- Exercise brief:
Extract all of the entries and set them down verbatim.

Dataset entries:

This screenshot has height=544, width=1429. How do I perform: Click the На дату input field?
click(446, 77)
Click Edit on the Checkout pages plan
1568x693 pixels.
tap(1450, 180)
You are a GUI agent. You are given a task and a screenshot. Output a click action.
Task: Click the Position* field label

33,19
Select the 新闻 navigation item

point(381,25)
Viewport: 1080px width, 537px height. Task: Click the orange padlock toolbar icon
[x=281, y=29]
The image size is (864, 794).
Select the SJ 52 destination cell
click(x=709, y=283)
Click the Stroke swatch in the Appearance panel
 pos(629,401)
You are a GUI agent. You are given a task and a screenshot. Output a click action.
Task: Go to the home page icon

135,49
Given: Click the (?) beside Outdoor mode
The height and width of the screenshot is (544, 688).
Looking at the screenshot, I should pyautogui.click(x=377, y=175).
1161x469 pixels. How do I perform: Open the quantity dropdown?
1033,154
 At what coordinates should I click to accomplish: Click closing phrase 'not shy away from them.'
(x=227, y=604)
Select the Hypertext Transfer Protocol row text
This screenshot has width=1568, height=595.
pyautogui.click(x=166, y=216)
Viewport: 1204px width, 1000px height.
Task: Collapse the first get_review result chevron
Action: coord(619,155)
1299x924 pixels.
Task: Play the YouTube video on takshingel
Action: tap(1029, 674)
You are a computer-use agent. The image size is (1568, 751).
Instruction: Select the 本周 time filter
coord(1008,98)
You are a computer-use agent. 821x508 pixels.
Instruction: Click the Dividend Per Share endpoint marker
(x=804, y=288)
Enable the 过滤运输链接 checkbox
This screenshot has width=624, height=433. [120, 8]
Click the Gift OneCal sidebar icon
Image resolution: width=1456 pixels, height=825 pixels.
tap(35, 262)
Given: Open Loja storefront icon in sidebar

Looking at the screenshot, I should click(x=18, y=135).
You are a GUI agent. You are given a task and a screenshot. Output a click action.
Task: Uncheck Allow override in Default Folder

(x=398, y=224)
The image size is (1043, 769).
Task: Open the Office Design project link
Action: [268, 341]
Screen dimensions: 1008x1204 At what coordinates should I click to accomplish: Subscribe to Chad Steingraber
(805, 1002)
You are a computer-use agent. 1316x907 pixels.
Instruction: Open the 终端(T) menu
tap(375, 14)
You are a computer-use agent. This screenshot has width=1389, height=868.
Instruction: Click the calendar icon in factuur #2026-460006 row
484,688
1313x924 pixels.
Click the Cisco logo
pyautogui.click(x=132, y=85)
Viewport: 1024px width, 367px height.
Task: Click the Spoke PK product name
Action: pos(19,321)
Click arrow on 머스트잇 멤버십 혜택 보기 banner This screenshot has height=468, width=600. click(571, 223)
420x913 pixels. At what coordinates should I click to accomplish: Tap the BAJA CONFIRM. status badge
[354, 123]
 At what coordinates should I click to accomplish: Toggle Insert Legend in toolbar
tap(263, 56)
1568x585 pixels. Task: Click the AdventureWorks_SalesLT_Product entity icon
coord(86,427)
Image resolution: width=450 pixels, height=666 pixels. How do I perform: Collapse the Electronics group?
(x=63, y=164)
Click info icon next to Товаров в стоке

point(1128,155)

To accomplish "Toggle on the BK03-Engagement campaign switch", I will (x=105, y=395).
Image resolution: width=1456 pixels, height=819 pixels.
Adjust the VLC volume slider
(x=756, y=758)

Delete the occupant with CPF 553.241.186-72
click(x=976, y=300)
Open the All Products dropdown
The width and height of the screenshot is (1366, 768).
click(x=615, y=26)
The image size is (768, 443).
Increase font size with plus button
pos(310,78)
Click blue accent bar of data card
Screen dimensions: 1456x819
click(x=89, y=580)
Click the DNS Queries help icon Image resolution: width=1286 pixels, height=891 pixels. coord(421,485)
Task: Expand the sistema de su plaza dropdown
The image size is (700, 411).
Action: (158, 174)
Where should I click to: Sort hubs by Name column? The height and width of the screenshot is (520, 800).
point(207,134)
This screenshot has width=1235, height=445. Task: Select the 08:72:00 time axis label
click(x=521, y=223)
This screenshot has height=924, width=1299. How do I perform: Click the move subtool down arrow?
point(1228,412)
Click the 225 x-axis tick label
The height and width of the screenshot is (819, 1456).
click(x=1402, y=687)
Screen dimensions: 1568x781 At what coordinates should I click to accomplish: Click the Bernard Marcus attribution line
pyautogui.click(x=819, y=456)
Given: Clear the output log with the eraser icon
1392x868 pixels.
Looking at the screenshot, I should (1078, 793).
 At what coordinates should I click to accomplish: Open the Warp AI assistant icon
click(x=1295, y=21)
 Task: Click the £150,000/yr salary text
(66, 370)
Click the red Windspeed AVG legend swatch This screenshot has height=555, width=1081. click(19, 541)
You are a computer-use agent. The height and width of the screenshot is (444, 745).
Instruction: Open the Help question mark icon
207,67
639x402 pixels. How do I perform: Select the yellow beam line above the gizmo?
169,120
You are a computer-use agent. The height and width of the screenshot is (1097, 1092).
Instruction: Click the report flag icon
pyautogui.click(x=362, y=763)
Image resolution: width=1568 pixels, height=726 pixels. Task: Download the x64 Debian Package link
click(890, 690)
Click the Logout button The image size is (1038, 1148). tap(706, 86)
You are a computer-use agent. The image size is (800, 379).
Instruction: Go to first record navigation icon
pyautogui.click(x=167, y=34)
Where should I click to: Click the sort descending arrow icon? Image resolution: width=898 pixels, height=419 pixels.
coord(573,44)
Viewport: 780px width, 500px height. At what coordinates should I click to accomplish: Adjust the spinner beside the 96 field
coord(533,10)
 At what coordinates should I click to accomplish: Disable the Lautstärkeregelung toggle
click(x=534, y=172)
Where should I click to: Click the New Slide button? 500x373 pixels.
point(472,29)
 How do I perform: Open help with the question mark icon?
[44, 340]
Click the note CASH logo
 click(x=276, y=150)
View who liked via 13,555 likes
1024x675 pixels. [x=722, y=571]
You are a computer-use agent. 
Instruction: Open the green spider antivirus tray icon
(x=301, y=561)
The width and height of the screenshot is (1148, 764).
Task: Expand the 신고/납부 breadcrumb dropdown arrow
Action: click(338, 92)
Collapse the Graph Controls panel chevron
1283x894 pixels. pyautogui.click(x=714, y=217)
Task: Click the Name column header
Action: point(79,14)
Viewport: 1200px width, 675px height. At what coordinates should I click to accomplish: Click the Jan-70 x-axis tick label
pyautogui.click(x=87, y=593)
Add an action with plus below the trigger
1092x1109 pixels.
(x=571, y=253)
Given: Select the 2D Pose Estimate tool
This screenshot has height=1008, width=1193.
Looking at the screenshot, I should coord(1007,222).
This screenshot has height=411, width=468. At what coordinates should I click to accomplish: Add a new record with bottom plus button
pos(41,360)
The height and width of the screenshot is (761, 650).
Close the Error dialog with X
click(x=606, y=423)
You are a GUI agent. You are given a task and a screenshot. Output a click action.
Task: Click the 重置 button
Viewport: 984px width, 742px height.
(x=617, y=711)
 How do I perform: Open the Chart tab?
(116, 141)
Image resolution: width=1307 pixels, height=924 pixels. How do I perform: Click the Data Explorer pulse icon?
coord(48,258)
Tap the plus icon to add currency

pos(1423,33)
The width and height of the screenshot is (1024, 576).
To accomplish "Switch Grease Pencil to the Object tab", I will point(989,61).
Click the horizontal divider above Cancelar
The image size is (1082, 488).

- Result of this task:
This screenshot has height=544, width=1429. How do I perform: Click the На дату input field?
click(446, 77)
Click Edit on the Checkout pages plan
1568x693 pixels.
tap(1450, 180)
You are a GUI agent. You are given a task and a screenshot. Output a click action.
Task: Click the Position* field label

33,19
Select the 新闻 navigation item

point(381,25)
Viewport: 1080px width, 537px height. Task: Click the orange padlock toolbar icon
[x=281, y=29]
The image size is (864, 794).
Select the SJ 52 destination cell
click(x=709, y=283)
Click the Stroke swatch in the Appearance panel
 pos(629,401)
You are a GUI agent. You are given a task and a screenshot. Output a click action.
Task: Go to the home page icon

135,49
Given: Click the (?) beside Outdoor mode
The height and width of the screenshot is (544, 688).
Looking at the screenshot, I should pyautogui.click(x=377, y=175).
1161x469 pixels. How do I perform: Open the quantity dropdown?
1033,154
 At what coordinates should I click to accomplish: Click closing phrase 'not shy away from them.'
(x=227, y=604)
Select the Hypertext Transfer Protocol row text
This screenshot has width=1568, height=595.
pyautogui.click(x=166, y=216)
Viewport: 1204px width, 1000px height.
Task: Collapse the first get_review result chevron
Action: coord(619,155)
1299x924 pixels.
Task: Play the YouTube video on takshingel
Action: tap(1029, 674)
You are a computer-use agent. The image size is (1568, 751).
Instruction: Select the 本周 time filter
coord(1008,98)
You are a computer-use agent. 821x508 pixels.
Instruction: Click the Dividend Per Share endpoint marker
(x=804, y=288)
Enable the 过滤运输链接 checkbox
This screenshot has width=624, height=433. [120, 8]
Click the Gift OneCal sidebar icon
Image resolution: width=1456 pixels, height=825 pixels.
tap(35, 262)
Given: Open Loja storefront icon in sidebar

Looking at the screenshot, I should click(x=18, y=135).
You are a GUI agent. You are given a task and a screenshot. Output a click action.
Task: Uncheck Allow override in Default Folder

(x=398, y=224)
The image size is (1043, 769).
Task: Open the Office Design project link
Action: [268, 341]
Screen dimensions: 1008x1204 At what coordinates should I click to accomplish: Subscribe to Chad Steingraber
(805, 1002)
You are a computer-use agent. 1316x907 pixels.
Instruction: Open the 终端(T) menu
tap(375, 14)
You are a computer-use agent. This screenshot has width=1389, height=868.
Instruction: Click the calendar icon in factuur #2026-460006 row
484,688
1313x924 pixels.
Click the Cisco logo
pyautogui.click(x=132, y=85)
Viewport: 1024px width, 367px height.
Task: Click the Spoke PK product name
Action: pos(19,321)
Click arrow on 머스트잇 멤버십 혜택 보기 banner This screenshot has height=468, width=600. click(571, 223)
420x913 pixels. At what coordinates should I click to accomplish: Tap the BAJA CONFIRM. status badge
[354, 123]
 At what coordinates should I click to accomplish: Toggle Insert Legend in toolbar
tap(263, 56)
1568x585 pixels. Task: Click the AdventureWorks_SalesLT_Product entity icon
coord(86,427)
Image resolution: width=450 pixels, height=666 pixels. How do I perform: Collapse the Electronics group?
(x=63, y=164)
Click info icon next to Товаров в стоке

point(1128,155)

To accomplish "Toggle on the BK03-Engagement campaign switch", I will (x=105, y=395).
Image resolution: width=1456 pixels, height=819 pixels.
Adjust the VLC volume slider
(x=756, y=758)

Delete the occupant with CPF 553.241.186-72
click(x=976, y=300)
Open the All Products dropdown
The width and height of the screenshot is (1366, 768).
click(x=615, y=26)
The image size is (768, 443).
Increase font size with plus button
pos(310,78)
Click blue accent bar of data card
Screen dimensions: 1456x819
click(x=89, y=580)
Click the DNS Queries help icon Image resolution: width=1286 pixels, height=891 pixels. coord(421,485)
Task: Expand the sistema de su plaza dropdown
The image size is (700, 411).
Action: (158, 174)
Where should I click to: Sort hubs by Name column? The height and width of the screenshot is (520, 800).
point(207,134)
This screenshot has width=1235, height=445. Task: Select the 08:72:00 time axis label
click(x=521, y=223)
This screenshot has height=924, width=1299. How do I perform: Click the move subtool down arrow?
point(1228,412)
Click the 225 x-axis tick label
The height and width of the screenshot is (819, 1456).
click(x=1402, y=687)
Screen dimensions: 1568x781 At what coordinates should I click to accomplish: Click the Bernard Marcus attribution line
pyautogui.click(x=819, y=456)
Given: Clear the output log with the eraser icon
1392x868 pixels.
Looking at the screenshot, I should (1078, 793).
 At what coordinates should I click to accomplish: Open the Warp AI assistant icon
click(x=1295, y=21)
 Task: Click the £150,000/yr salary text
(66, 370)
Click the red Windspeed AVG legend swatch This screenshot has height=555, width=1081. click(19, 541)
You are a computer-use agent. The height and width of the screenshot is (444, 745).
Instruction: Open the Help question mark icon
207,67
639x402 pixels. How do I perform: Select the yellow beam line above the gizmo?
169,120
You are a computer-use agent. The height and width of the screenshot is (1097, 1092).
Instruction: Click the report flag icon
pyautogui.click(x=362, y=763)
Image resolution: width=1568 pixels, height=726 pixels. Task: Download the x64 Debian Package link
click(890, 690)
Click the Logout button The image size is (1038, 1148). tap(706, 86)
You are a computer-use agent. The image size is (800, 379).
Instruction: Go to first record navigation icon
pyautogui.click(x=167, y=34)
Where should I click to: Click the sort descending arrow icon? Image resolution: width=898 pixels, height=419 pixels.
coord(573,44)
Viewport: 780px width, 500px height. At what coordinates should I click to accomplish: Adjust the spinner beside the 96 field
coord(533,10)
 At what coordinates should I click to accomplish: Disable the Lautstärkeregelung toggle
click(x=534, y=172)
Where should I click to: Click the New Slide button? 500x373 pixels.
point(472,29)
 How do I perform: Open help with the question mark icon?
[44, 340]
Click the note CASH logo
 click(x=276, y=150)
View who liked via 13,555 likes
1024x675 pixels. [x=722, y=571]
You are a computer-use agent. 
Instruction: Open the green spider antivirus tray icon
(x=301, y=561)
The width and height of the screenshot is (1148, 764).
Task: Expand the 신고/납부 breadcrumb dropdown arrow
Action: click(338, 92)
Collapse the Graph Controls panel chevron
1283x894 pixels. pyautogui.click(x=714, y=217)
Task: Click the Name column header
Action: point(79,14)
Viewport: 1200px width, 675px height. At what coordinates should I click to accomplish: Click the Jan-70 x-axis tick label
pyautogui.click(x=87, y=593)
Add an action with plus below the trigger
1092x1109 pixels.
(x=571, y=253)
Given: Select the 2D Pose Estimate tool
This screenshot has height=1008, width=1193.
Looking at the screenshot, I should coord(1007,222).
This screenshot has height=411, width=468. At what coordinates should I click to accomplish: Add a new record with bottom plus button
pos(41,360)
The height and width of the screenshot is (761, 650).
Close the Error dialog with X
click(x=606, y=423)
You are a GUI agent. You are given a task and a screenshot. Output a click action.
Task: Click the 重置 button
Viewport: 984px width, 742px height.
(x=617, y=711)
 How do I perform: Open the Chart tab?
(116, 141)
Image resolution: width=1307 pixels, height=924 pixels. How do I perform: Click the Data Explorer pulse icon?
coord(48,258)
Tap the plus icon to add currency

pos(1423,33)
The width and height of the screenshot is (1024, 576).
To accomplish "Switch Grease Pencil to the Object tab", I will point(989,61).
Click the horizontal divider above Cancelar
The image size is (1082, 488).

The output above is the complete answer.